You could get a custom passive made, but that is really all I know of. The pickup in it is a custom made Agile 9 string pup, so the 808s or Blackouts will be too short. I don't believe there is anything on the market.

You can contact Nordstrand to make you a passive, slanted 8 string pickup that has a similar housing to the 9 string pup so there are no gaps. Seymour Duncan also might be willing to make you a 9 string pickup like the Agile so you can cover the string spacing. Personally, I'd go with Nordstrand though. They are making me a slanted pickup for my fanned fret 7 and you can have them make it sound like any pickup on the market, or whatever you want.


----------



## JamesM (Oct 21, 2010)

Thank you sir.
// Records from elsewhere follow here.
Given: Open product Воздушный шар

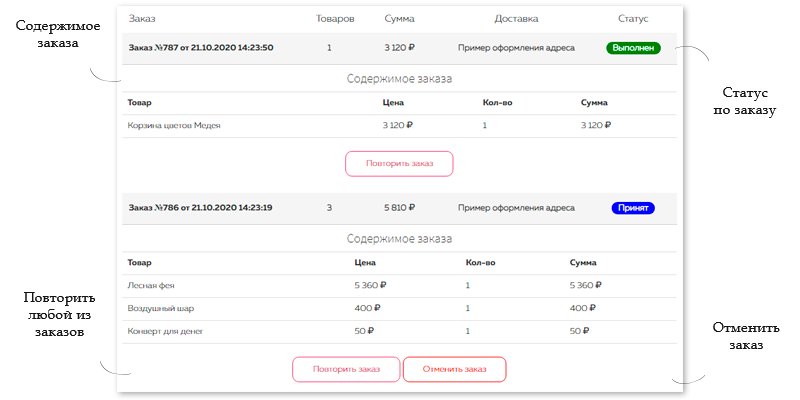Looking at the screenshot, I should tap(161, 309).
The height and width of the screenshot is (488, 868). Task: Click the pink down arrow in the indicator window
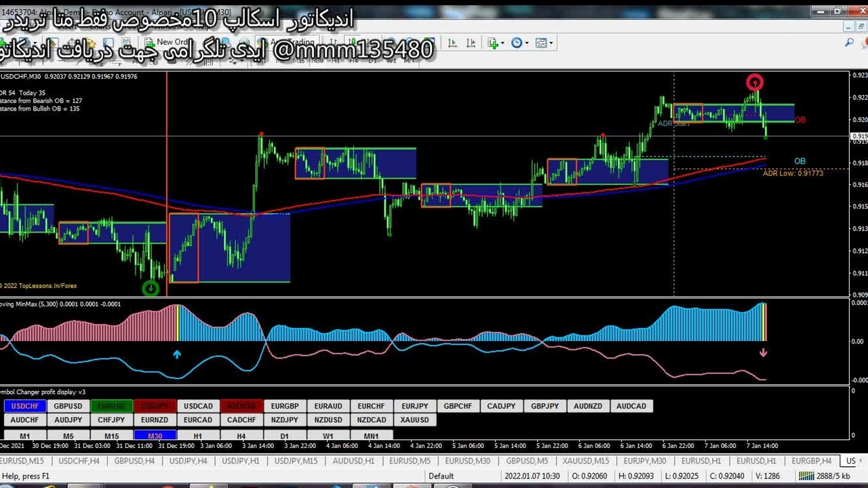click(764, 352)
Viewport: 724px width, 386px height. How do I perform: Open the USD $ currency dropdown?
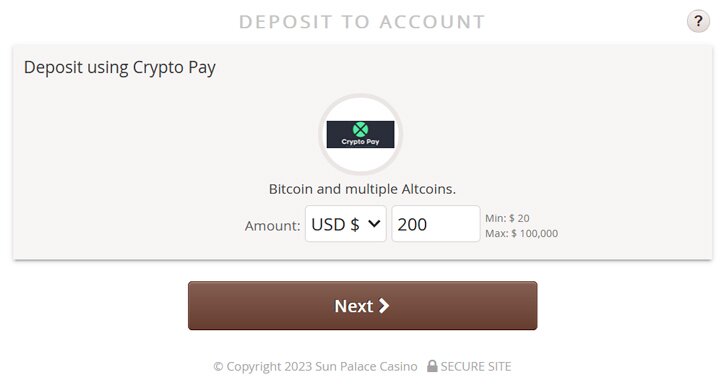pyautogui.click(x=345, y=224)
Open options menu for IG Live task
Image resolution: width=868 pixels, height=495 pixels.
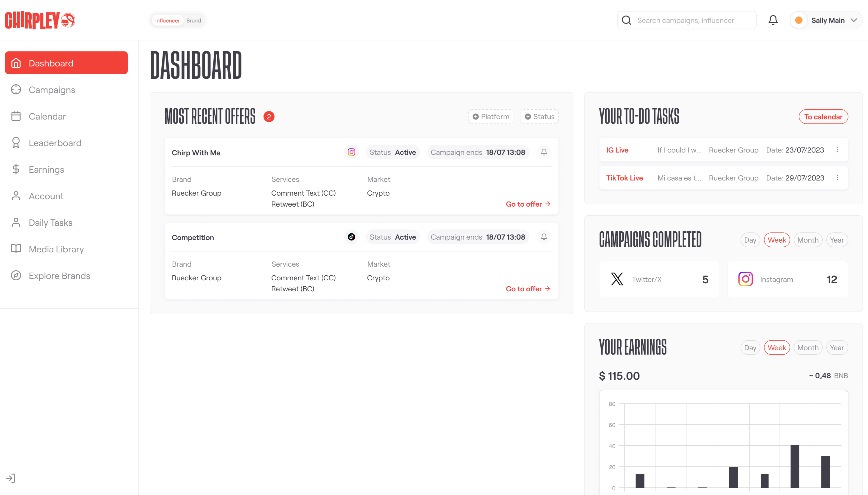[x=837, y=150]
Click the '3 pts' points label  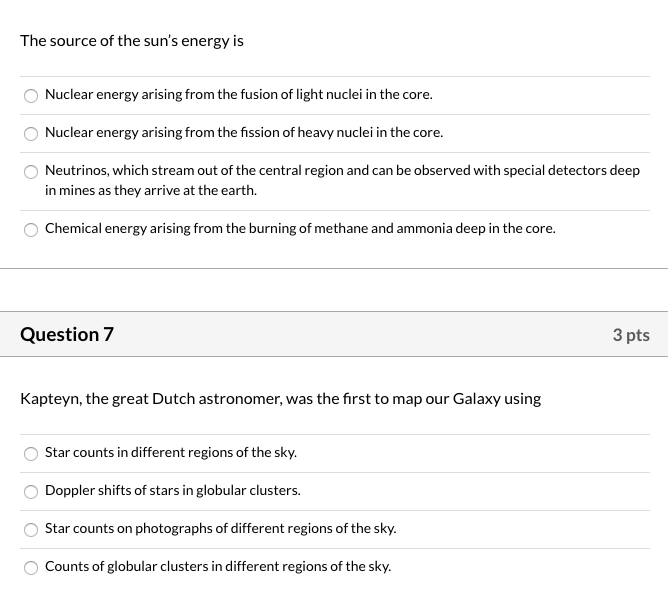(x=631, y=335)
I'm quite excited for this.


----------



## possumkiller (Oct 21, 2010)

LOL @ the TRC.


----------



## gunshow86de (Oct 21, 2010)

Anyone want to be a pal and post the pictures here? The filter at my work blocks shopping sites, but not sevenstring.org.


----------



## OrsusMetal (Oct 21, 2010)

No problem! I would be too! Especially after how long you seem to have been waiting. 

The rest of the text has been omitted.